How to compute the gradient of a component of a vector-valued function?

tmaric · July 27, 2022, 5:59am

Let’s say I have a function Psi with a 4-dimensional vector output, that takes a 3-dimensional vector u as input. I would like to compute the gradient of the first three components of Psi w.r.t. the respective three components of u:

import torch

u = torch.tensor([1.,2.,3.], requires_grad=True)

psi = torch.zeros(4)
psi[0] = 2*u[0]
psi[1] = 2*u[1]
psi[2] = 2*u[2]
psi[3] = torch.dot(u,u)

grad_Psi_0 = torch.autograd.grad(psi[0], u[0])
grad_Psi_1 = torch.autograd.grad(psi[1], u[1])
grad_Psi_2 = torch.autograd.grad(psi[2], u[2])
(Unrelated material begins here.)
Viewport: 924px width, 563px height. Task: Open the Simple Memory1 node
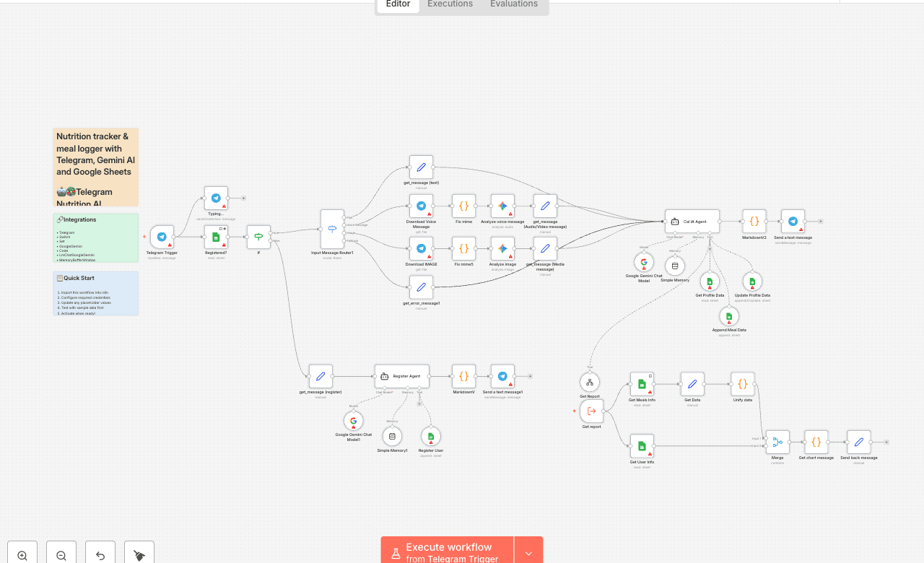coord(392,436)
And I get the error that u[0],u[1], and u[2] are not used in the graph:

---> 19 grad_Psi_0 = torch.autograd.grad(psi[0], u[0])
     20 grad_Psi_1 = torch.autograd.grad(psi[1], u[1])
     21 grad_Psi_2 = torch.autograd.grad(psi[2], u[2])
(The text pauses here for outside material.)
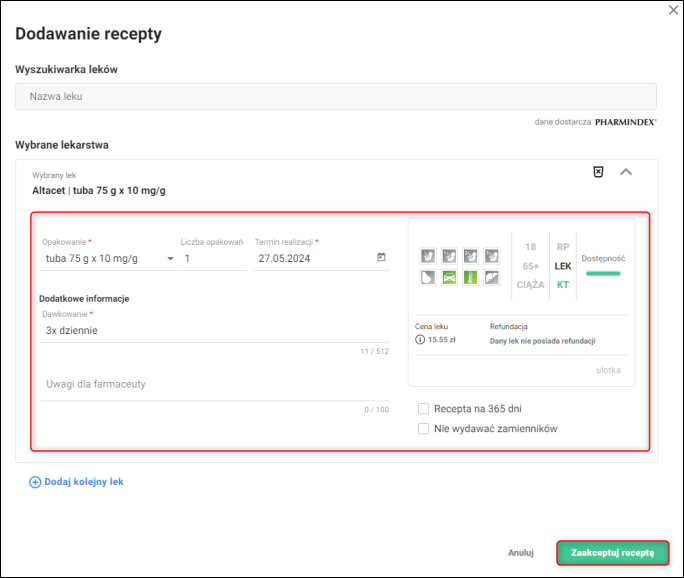Screen dimensions: 684x578
Task: Click the liver warning icon
Action: (x=491, y=277)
File ~/.local/lib/python3.10/site-packages/torch/autograd/__init__.py:275, in grad(outputs, inputs, grad_outputs, retain_graph, create_graph, only_inputs, allow_unused, is_grads_batched)
    273     return _vmap_internals._vmap(vjp, 0, 0, allow_none_pass_through=True)(grad_outputs)
    274 else:
--> 275     return Variable._execution_engine.run_backward(  # Calls into the C++ engine to run the backward pass
    276         outputs, grad_outputs_, retain_graph, create_graph, inputs,
    277         allow_unused, accumulate_grad=False)

RuntimeError: One of the differentiated Tensors appears to not have been used in the graph. Set allow_unused=True if this is the desired behavior.

Why is this the case? I am using u[i] to build psi…

AlphaBetaGamma96 · July 27, 2022, 10:49am

Your leaf Tensor here is u not u[0] or u[1] so that’s why you have the error you do.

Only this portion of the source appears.